Charter's stock has been hammered since the company went public in November, losing about 37 percent of its value from its initial pubic offering price.

Charter went public at $19 each Nov. 9, raising $3.7 billion in the fourth-largest IPO in U.S. history. Lately, it has traded in the $12-per-share range. The stock closed at $12.69 June 7, down 25 cents.

"I share your disappointment in our stock's performance to date," Kent told the audience at the meeting, which was held in Bellevue, Wash., hometown of Charter's chairman and largest shareholder, Paul Allen.

"The general market conditions have contributed to the malaise in cable stocks," he added. "Year-to-date through May, the average cable stock is down 37 percent, with recent IPOs being impacted the most."

He continued: "Since last June, there have been four cable initial public offerings with an average drop of 54 percent in their price. Charter's IPO has performed at the industry average, declining 37 percent year-to-date. As we continue to meet or exceed our financial goals, I am optimistic that it will result in a premium valuation of Charter in the marketplace."

Kent pointed to Charter's increased cash-flow and revenue growth in the past year-10.6 percent and 6.8 percent, respectively-as well as to rapid growth in customers taking advanced services.

The MSO's digital-cable subscriber count rose to 225,000 in the first quarter, up from about 175,000 in the fourth quarter, and high-speed-data customers grew to 123,000 from 84,000. The company also began rolling out a video-on-demand service in Georgia with Diva Systems Corp., and it should expand that to Los Angeles within the next few months.

» Given request 1: In the rows, revise the section from the line containing "The image size is (2014, 1834)." through the last of the rows by swapping "accomplish" for "complete" and leaving everything else unchanged. Leave the pictures out of your answer.
» Given request 2: Can you continue the article on Charter's stock slump, picking up right after its last sentence?

» Dataset content:
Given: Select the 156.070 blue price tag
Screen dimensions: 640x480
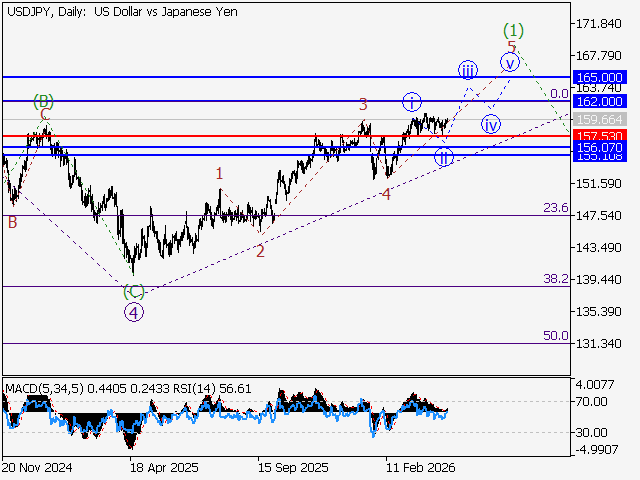Looking at the screenshot, I should (600, 147).
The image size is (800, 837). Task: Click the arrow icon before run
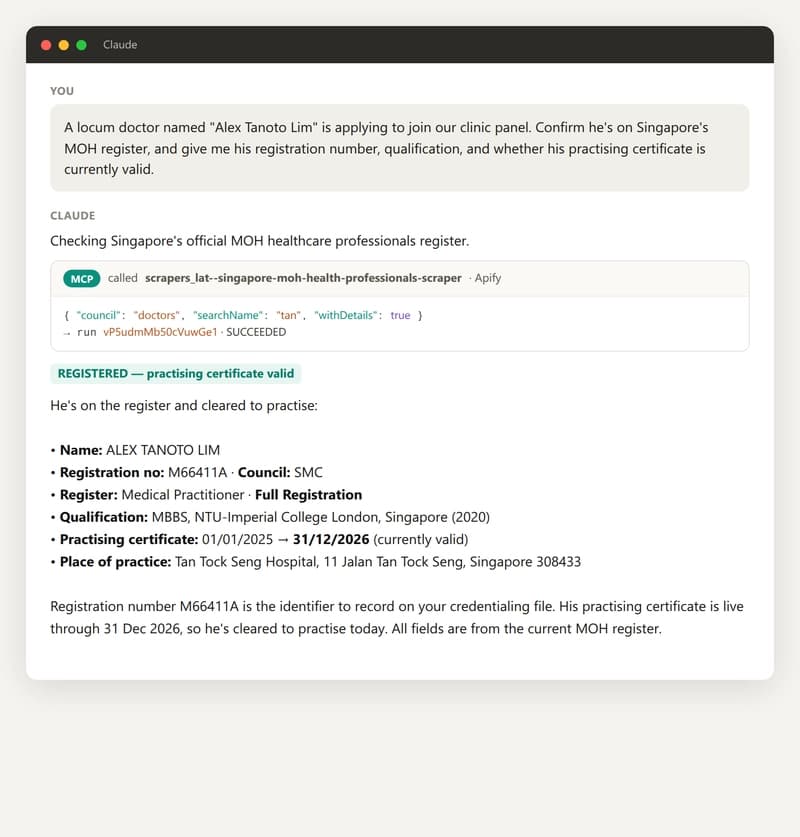click(67, 333)
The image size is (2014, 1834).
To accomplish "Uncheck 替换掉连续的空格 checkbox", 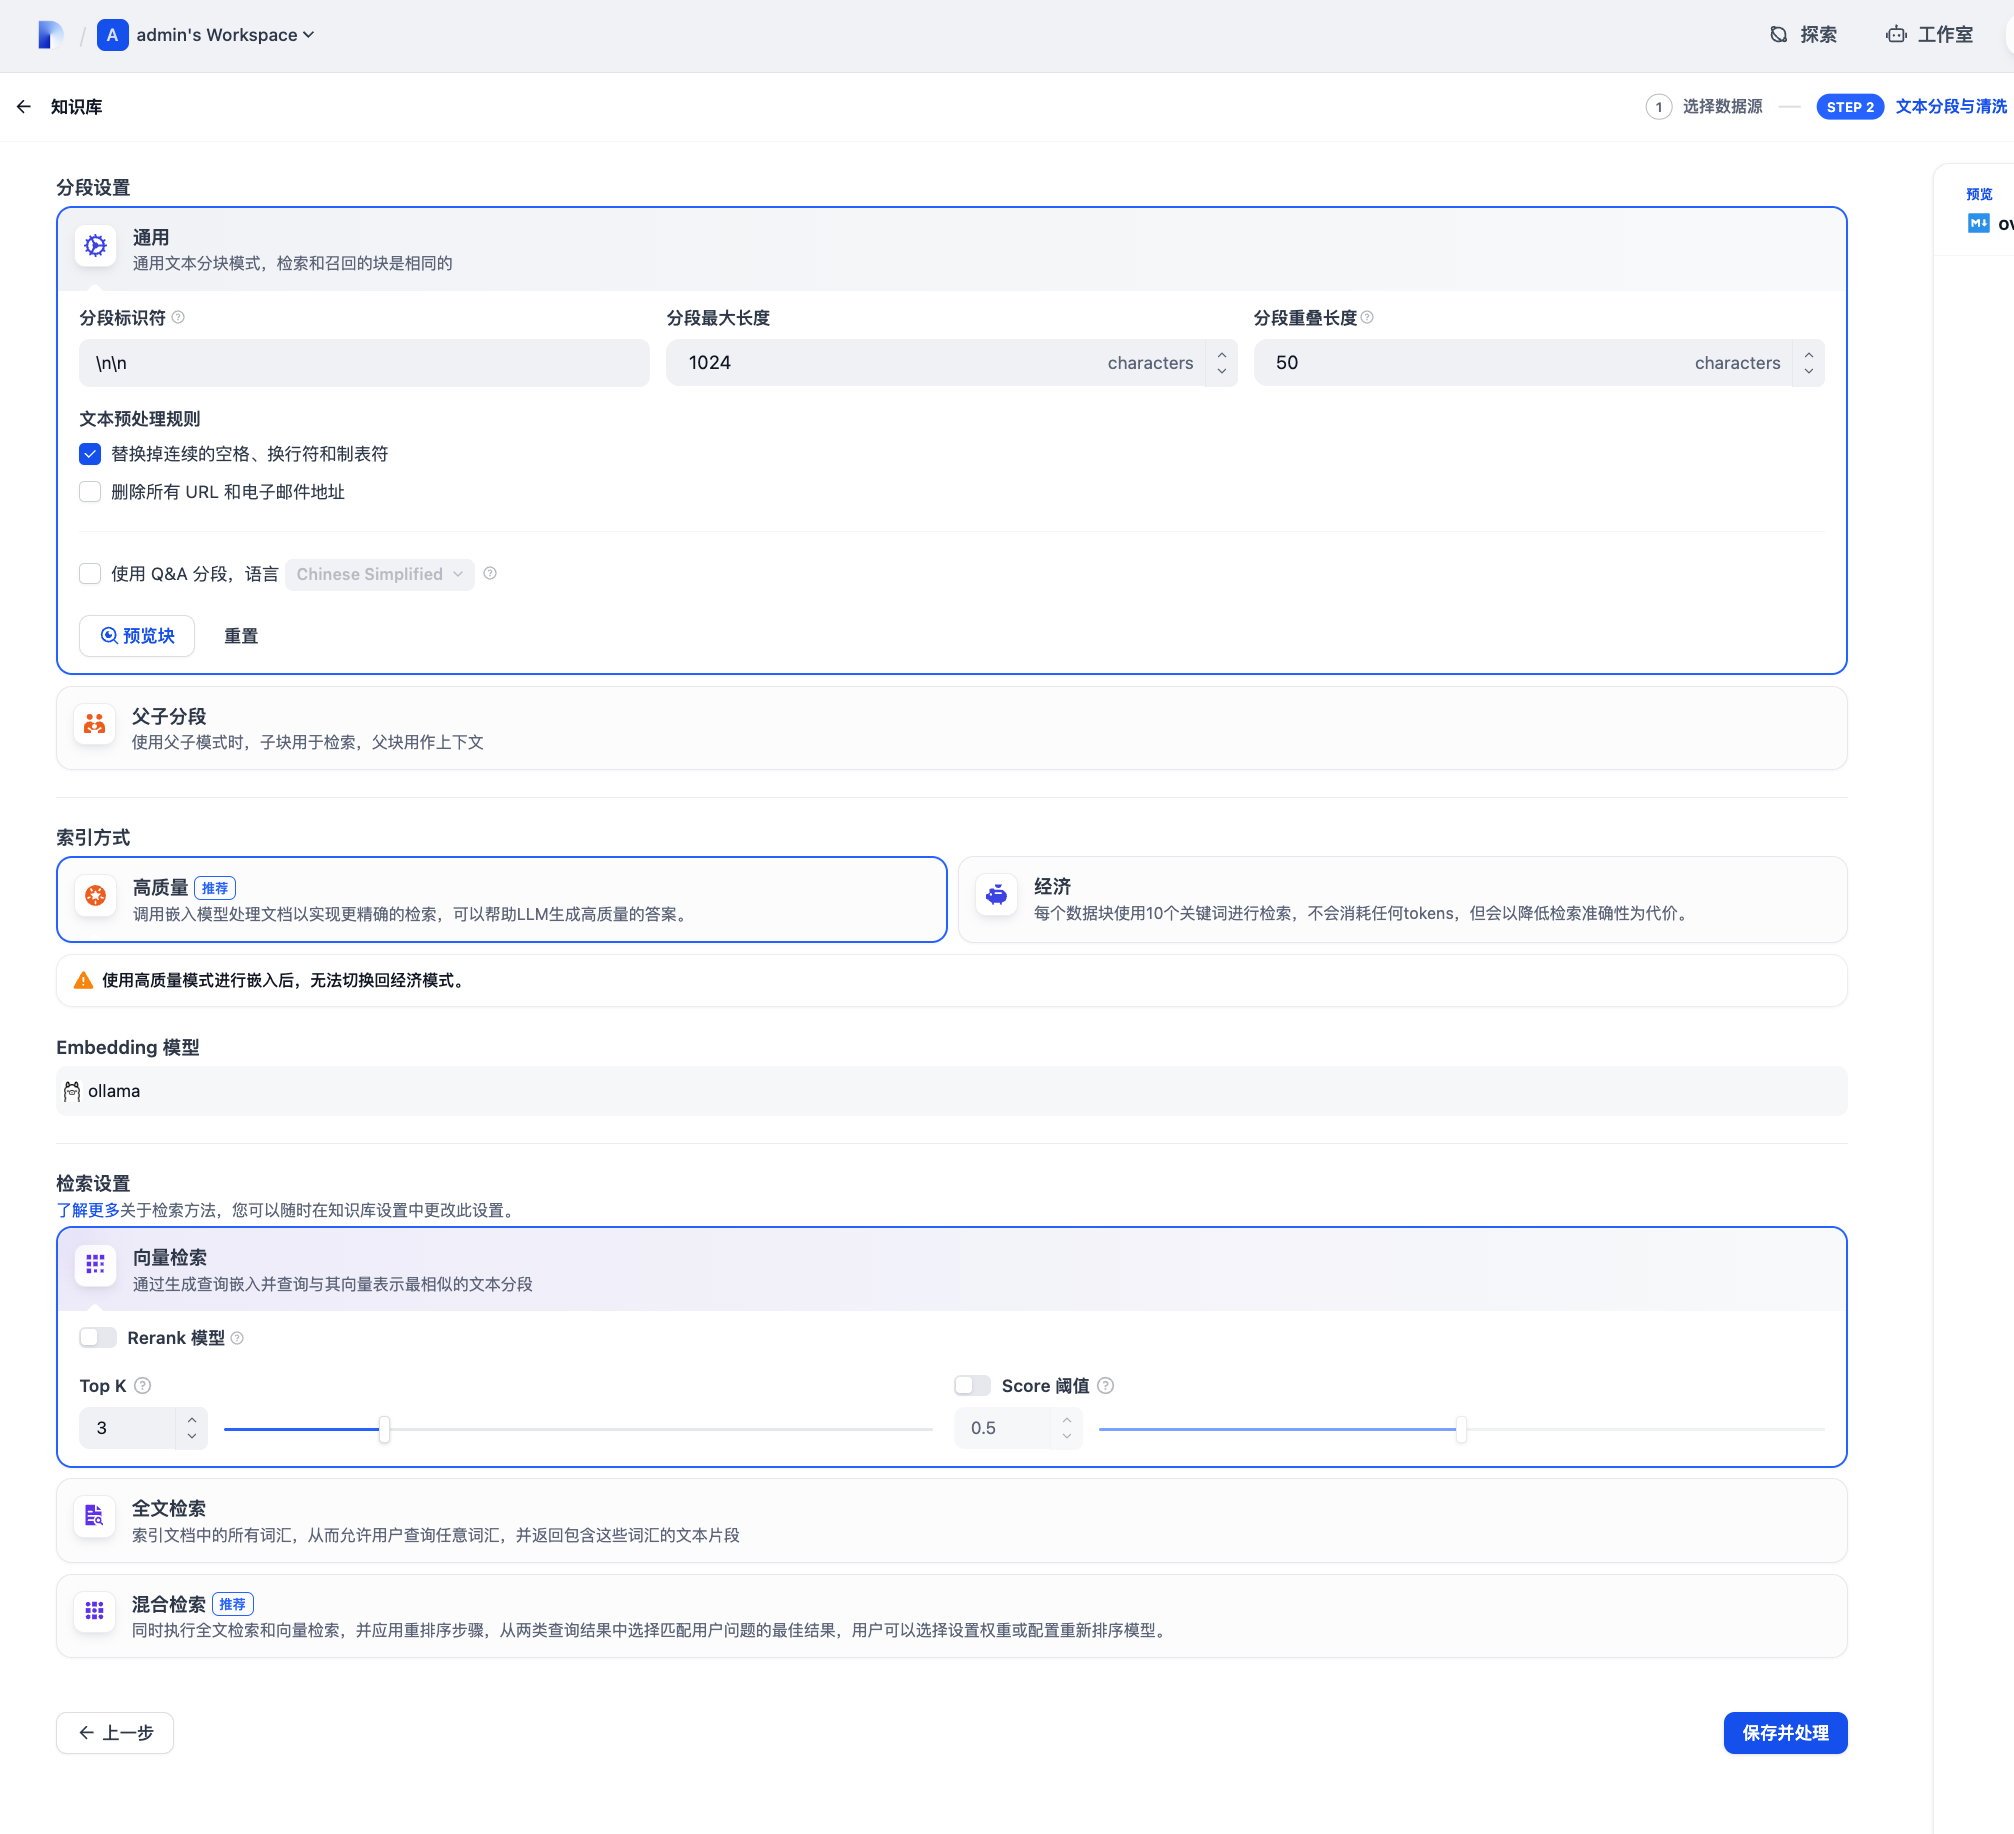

» Output 1:
The image size is (2014, 1834).
To complete "Uncheck 替换掉连续的空格 checkbox", 

» Output 2:
Charter is carrying a heavy debt load-$6.8 billion in bank debt and $5 billion in high-yield debt. Kent said the company is working toward reducing debt, and it is making progress.

"When we first did our high-yield road show [last year], we indicated that our goal was to reduce our debt-to-cash-flow ratio to under eight times, and the goal over the next five years is to reduce it to five times," Kent said. "That would make our debt investment-grade and would give us significant benefits in terms of interest rates. We are still on target to meet that objective."

Kent said a plan to further reduce debt through an offering of convertible preferred stock is on hold pending an increase in the company's stock price.

"Clearly, where our stock is today, we are not going to go out with a strike price that is under our IPO price," Kent said. "As market conditions improve, we will be able to issue preferred stock and reduce our indebtedness."

Still, Charter has more than enough money to continue its aggressive upgrade plans and to roll out new services. Kent said the company recently secured a commitment from investment bank Morgan Stanley Dean Witter & Co. for $1 billion that will fund the company well into 2001, even with accelerated capital spending.

Upgrade plans include making more than 70 percent of Charter systems 550 megahertz or greater by the end of the year, he added, with the vast majority of systems at 750-MHz capacity.